What this task involves: Find "You are a GUI" and "This screenshot has" in the records below. Copy the lines holding them and every line between, exactly, and no others.

Data:
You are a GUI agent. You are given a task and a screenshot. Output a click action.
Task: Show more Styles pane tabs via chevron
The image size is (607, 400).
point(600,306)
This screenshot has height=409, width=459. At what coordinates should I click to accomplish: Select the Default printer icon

--

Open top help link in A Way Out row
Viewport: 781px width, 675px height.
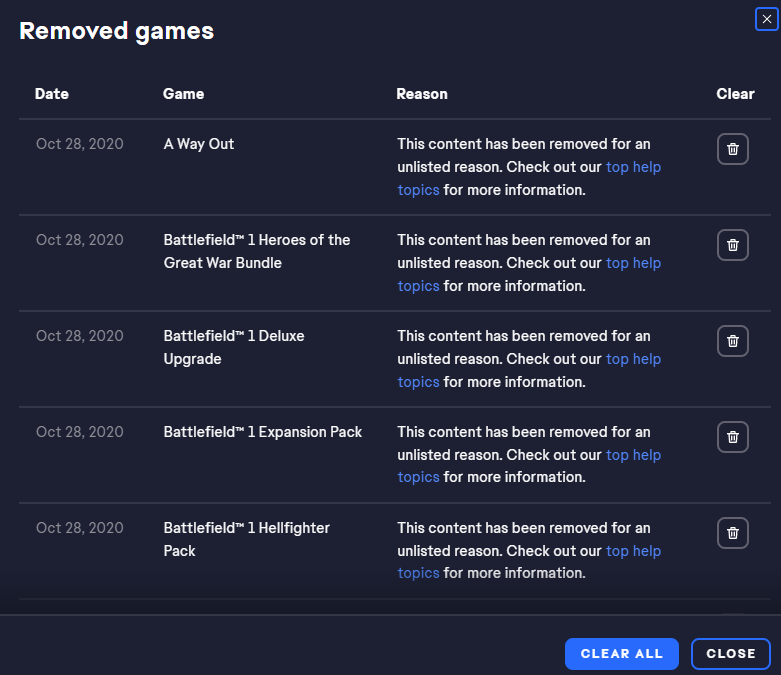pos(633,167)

Result:
You are a GUI agent. You are given a task and a screenshot. Output a click action.
Task: Show more Styles pane tabs via chevron
The image size is (607, 400).
point(600,306)
This screenshot has height=409, width=459. At what coordinates should I click to accomplish: Select the Default printer icon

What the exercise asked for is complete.